車内の各部とも、外気温を大きく上回って高温となった。なお、上グラフ中のシートベルトのタングプレートとは、シートベルトの金具部分のこと
春でも熱中症になる? 湿度との関係は?
熱中症になる目安として「暑さ指数(WBGT)」がある。暑さ指数とは、気温や湿度、輻射(ふくしゃ)熱などを総合的に判断した数値で、温度と同じ単位「℃」で表記される。この指数が示す熱中症の目安は、日常生活では「注意」「警戒」「厳重警戒」「危険」という段階がある。この評価基準をもって熱中症のなりやすさをテストした。
テストは、同じ車2台を用意して実施。A車の車内湿度は15%、B車は加湿器で車内の湿度を45%まで上げて、一定時間を経過したときに熱中症の目安となる暑さ指数(WBGT)が、それぞれどうなるか計測した。このときの外気温は23.3℃〜24.4℃、外湿度は11~19%、テスト開始時の車内温度は約30℃だった。
同型車を2台用意し、車内の湿度を変えてテストした。写真右に見える計測器で暑さ指数を測った
その結果、湿度が高いB車の暑さ指数(WBGT)が早く上昇し、「厳重警戒」となる30.9℃となった。一方A車も「注意」となる22.9℃となった。 同じ気温でも湿度が高いほうが、熱中症になりやすいことがわかった。また、春であっても熱中症の危険があることが明らかになった。
同じ外気温でも車内の湿度が高いとより熱中症になりやすいことがわかった
車の大きさは車内温度に関係ある?
春でも車内温度と湿度に注意が必要ということはわかったが、車の大きさは車内温度の上昇に関係があるのだろうか。上記と同じ場所で計測した。
比較したのはSUVと軽ワゴンの2台。2台の車内温度をエアコンで25℃にしてからエンジンを切り、計測を開始した。
テストで用意したSUVと軽ワゴン(写真左)のダッシュボードを、赤外線サーモグラフィで観察した(右)
その結果、SUVの車内温度が急上昇。最高車内温度は46.5℃に達した。一方の軽ワゴンは39.9℃だった。
SUVのほうが高温になった理由については、フロントガラスの面積と角度の違いがありそうだ。SUVのほうがフロントガラスの面積が広く角度が寝ていたため、直射日光がより多くダッシュボードに当たっていた。
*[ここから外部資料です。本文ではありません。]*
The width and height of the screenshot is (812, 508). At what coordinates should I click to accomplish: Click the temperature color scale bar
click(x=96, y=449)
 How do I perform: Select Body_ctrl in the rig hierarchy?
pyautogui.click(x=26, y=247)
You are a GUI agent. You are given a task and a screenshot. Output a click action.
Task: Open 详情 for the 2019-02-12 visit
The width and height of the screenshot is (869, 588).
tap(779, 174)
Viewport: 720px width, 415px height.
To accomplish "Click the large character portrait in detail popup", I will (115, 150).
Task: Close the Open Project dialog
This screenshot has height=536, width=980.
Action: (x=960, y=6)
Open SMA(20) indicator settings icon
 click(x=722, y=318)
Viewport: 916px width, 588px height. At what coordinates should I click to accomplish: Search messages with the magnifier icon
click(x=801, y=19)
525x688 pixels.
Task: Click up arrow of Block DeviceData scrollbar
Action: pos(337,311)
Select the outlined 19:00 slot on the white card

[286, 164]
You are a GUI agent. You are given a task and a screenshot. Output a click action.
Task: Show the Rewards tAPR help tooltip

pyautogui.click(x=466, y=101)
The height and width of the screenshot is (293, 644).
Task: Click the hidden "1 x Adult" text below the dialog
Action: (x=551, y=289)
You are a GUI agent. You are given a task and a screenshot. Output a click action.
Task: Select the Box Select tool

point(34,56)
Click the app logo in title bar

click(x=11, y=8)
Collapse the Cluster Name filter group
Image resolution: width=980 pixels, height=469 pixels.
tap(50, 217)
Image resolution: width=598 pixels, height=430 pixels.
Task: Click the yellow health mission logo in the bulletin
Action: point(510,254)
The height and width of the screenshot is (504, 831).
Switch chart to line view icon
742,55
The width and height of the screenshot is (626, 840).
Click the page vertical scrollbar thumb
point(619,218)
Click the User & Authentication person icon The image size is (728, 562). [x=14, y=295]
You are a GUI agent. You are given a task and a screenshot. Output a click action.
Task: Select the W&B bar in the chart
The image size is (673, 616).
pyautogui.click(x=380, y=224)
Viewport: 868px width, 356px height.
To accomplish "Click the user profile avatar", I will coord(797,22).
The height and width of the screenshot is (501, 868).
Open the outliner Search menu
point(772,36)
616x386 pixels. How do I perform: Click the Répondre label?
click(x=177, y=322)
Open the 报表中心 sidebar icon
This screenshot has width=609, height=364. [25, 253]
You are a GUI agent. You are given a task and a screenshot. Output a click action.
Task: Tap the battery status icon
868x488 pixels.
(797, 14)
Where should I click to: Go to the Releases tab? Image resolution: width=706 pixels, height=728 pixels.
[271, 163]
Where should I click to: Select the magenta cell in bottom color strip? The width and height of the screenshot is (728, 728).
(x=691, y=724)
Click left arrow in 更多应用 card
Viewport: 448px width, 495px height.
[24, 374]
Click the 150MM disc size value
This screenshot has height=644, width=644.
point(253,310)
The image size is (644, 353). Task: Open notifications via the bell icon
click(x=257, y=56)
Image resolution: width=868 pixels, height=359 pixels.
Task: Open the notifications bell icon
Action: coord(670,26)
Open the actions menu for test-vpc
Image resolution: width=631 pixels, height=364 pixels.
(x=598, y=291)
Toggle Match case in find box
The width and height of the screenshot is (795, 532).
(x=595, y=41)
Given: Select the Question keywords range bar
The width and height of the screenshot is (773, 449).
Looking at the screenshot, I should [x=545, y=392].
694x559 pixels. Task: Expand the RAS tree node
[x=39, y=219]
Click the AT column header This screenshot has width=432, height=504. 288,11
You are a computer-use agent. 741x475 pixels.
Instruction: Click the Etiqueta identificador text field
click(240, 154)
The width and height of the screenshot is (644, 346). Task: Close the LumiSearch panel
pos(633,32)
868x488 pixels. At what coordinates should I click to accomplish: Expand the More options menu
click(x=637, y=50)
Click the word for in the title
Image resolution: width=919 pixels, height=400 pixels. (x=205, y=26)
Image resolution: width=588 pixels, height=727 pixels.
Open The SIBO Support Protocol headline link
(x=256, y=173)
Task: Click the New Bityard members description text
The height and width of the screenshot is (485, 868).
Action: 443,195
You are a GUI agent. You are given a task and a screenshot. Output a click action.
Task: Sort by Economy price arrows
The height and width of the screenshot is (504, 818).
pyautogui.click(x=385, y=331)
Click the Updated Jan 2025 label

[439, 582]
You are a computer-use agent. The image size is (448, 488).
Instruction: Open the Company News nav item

ダッシュボードの温度は計測開始60分後には、SUVは57.3℃、軽ワゴンで41.0℃になっていた。
直射日光が多く当たったSUVの温度上昇が顕著だった
なお、この時ダッシュボード上に置いていたスマートフォンやタブレットは、約30分で高温になり一部の機能を除いて使用できない状況になった。
ここまで見てきたように、春先から初夏の気候でも車内の温度は高温になる。また、湿度が高いと熱中症の危険性がより高まる。このため、小さい子供やペットを車内に残すことは「危険」。少しの時間だからといって、車内に小さい子供を残すことは絶対にやめよう。
※テストの結果は、天候や車種などで変わることがあります。